Despite all the noble post-Tsunami sentiments of global solidarity expressed over the past fortnight, religion and politics continue to remind us of the depressing realities of human nature. First, ASSIST reports from India:
According to the Dalit Freedom Network (DFN), some Indian officials have been refusing Dalits relief help while their families are dying of starvation…in some communities members of the Dalit caste are not even numbered among the dead…According to Reuters [see here], “Locals too afraid of disease and too sickened by the smell refuse to join the grim task of digging friends and neighbors out of the sand and debris. They just stand and watch the dalits work.”
Turning to Indonesia, Sidney Blumenthal at Salon notes that:
GAM [the Gerakan Aceh Merdeka, or Free Aceh Movement] reports that the Indonesia military is using the catastrophe to launch a new offensive. “The Indonesians get the message when you have no high-level condemnation of what they’re doing,” Tom Malinowski, Washington advocate for Human Rights Watch, told me.
The Indonesian military, in contrast, blames the rebels.
Meanwhile, the BBC reports from Sri Lanka:
The Tamil Tigers, who hold areas in the north and east, have expressed fears that the Sri Lankan government’s claims that it wants to work with the rebels on relief efforts is propaganda and in practice it is not doing so…President Chandrika Kumaratunga dismissed that criticism.

ACTIVITY -> Reproduce the full post on tsunami relief disputes in India, Indonesia and Sri Lanka word for word.

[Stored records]

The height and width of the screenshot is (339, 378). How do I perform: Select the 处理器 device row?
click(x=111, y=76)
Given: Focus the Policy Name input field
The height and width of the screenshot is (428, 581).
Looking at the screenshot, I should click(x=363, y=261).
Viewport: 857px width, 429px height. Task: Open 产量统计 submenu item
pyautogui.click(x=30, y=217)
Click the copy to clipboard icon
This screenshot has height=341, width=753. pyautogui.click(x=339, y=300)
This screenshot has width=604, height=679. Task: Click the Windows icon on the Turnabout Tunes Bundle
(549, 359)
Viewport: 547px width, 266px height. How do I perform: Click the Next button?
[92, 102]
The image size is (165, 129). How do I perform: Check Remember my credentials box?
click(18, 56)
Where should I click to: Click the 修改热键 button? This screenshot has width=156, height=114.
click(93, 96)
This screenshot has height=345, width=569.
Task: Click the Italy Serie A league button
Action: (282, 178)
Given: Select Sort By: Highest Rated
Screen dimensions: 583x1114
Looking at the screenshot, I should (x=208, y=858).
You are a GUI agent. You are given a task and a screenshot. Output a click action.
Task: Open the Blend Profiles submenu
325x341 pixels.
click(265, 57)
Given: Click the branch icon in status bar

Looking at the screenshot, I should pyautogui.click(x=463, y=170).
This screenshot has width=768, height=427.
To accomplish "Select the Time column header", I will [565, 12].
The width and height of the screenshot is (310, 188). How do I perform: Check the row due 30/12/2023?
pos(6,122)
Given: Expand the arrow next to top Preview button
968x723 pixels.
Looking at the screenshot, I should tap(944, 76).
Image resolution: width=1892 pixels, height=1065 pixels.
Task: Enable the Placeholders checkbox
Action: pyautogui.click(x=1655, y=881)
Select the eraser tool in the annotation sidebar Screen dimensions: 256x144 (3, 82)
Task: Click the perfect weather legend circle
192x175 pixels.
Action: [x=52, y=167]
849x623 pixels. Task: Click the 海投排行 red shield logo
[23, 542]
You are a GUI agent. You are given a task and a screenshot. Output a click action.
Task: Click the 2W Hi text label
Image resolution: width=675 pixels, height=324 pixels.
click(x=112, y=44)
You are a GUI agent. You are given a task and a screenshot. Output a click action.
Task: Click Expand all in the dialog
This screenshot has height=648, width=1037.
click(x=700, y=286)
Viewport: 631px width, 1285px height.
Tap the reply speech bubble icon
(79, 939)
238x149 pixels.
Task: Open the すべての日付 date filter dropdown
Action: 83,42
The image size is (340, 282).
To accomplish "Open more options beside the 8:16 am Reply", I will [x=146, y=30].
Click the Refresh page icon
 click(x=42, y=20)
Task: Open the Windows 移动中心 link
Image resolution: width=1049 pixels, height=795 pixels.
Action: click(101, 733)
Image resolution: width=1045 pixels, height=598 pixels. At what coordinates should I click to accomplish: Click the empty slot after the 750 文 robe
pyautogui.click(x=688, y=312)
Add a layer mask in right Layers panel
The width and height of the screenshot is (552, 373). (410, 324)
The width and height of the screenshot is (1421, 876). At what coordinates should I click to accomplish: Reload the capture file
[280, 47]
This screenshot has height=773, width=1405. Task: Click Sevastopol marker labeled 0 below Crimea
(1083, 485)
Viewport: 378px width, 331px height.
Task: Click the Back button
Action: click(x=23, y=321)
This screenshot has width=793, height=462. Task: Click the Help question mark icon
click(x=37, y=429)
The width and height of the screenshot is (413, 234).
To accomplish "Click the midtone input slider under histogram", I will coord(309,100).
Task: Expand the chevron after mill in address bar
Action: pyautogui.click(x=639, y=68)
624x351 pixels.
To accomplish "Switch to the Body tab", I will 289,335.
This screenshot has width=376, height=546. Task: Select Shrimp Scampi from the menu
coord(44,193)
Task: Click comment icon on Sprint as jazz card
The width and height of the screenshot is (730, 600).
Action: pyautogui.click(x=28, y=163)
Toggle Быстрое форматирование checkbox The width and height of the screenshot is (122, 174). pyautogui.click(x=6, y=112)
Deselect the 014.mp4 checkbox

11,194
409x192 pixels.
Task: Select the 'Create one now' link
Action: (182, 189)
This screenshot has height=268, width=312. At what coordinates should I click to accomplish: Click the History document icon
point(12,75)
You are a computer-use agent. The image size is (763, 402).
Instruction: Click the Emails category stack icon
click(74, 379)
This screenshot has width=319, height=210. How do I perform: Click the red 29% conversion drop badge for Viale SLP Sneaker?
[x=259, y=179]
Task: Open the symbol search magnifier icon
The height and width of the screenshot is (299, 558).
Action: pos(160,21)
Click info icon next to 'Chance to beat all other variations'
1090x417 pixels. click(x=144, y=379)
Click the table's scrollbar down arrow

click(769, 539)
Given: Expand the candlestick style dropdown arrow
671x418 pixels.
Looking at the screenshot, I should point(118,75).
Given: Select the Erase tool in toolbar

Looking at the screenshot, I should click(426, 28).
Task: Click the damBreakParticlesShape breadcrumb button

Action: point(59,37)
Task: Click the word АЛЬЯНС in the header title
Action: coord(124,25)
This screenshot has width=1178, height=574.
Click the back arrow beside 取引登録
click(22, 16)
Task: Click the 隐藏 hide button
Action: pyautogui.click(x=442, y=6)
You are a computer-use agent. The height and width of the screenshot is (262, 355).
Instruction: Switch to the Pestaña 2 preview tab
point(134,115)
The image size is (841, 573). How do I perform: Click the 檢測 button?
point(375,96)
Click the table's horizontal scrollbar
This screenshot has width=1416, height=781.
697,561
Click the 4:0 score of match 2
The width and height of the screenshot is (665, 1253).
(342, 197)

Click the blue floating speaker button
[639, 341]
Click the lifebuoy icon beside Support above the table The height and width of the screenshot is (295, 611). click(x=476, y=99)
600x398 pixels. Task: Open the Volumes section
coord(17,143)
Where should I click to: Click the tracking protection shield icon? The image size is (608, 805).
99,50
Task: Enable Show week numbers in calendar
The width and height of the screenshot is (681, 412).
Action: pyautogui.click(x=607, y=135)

YOUR RESPONSE ->
Despite all the noble post-Tsunami sentiments of global solidarity expressed over the past fortnight, religion and politics continue to remind us of the depressing realities of human nature. First, ASSIST reports from India:
According to the Dalit Freedom Network (DFN), some Indian officials have been refusing Dalits relief help while their families are dying of starvation…in some communities members of the Dalit caste are not even numbered among the dead…According to Reuters [see here], “Locals too afraid of disease and too sickened by the smell refuse to join the grim task of digging friends and neighbors out of the sand and debris. They just stand and watch the dalits work.”
Turning to Indonesia, Sidney Blumenthal at Salon notes that:
GAM [the Gerakan Aceh Merdeka, or Free Aceh Movement] reports that the Indonesia military is using the catastrophe to launch a new offensive. “The Indonesians get the message when you have no high-level condemnation of what they’re doing,” Tom Malinowski, Washington advocate for Human Rights Watch, told me.
The Indonesian military, in contrast, blames the rebels.
Meanwhile, the BBC reports from Sri Lanka:
The Tamil Tigers, who hold areas in the north and east, have expressed fears that the Sri Lankan government’s claims that it wants to work with the rebels on relief efforts is propaganda and in practice it is not doing so…President Chandrika Kumaratunga dismissed that criticism.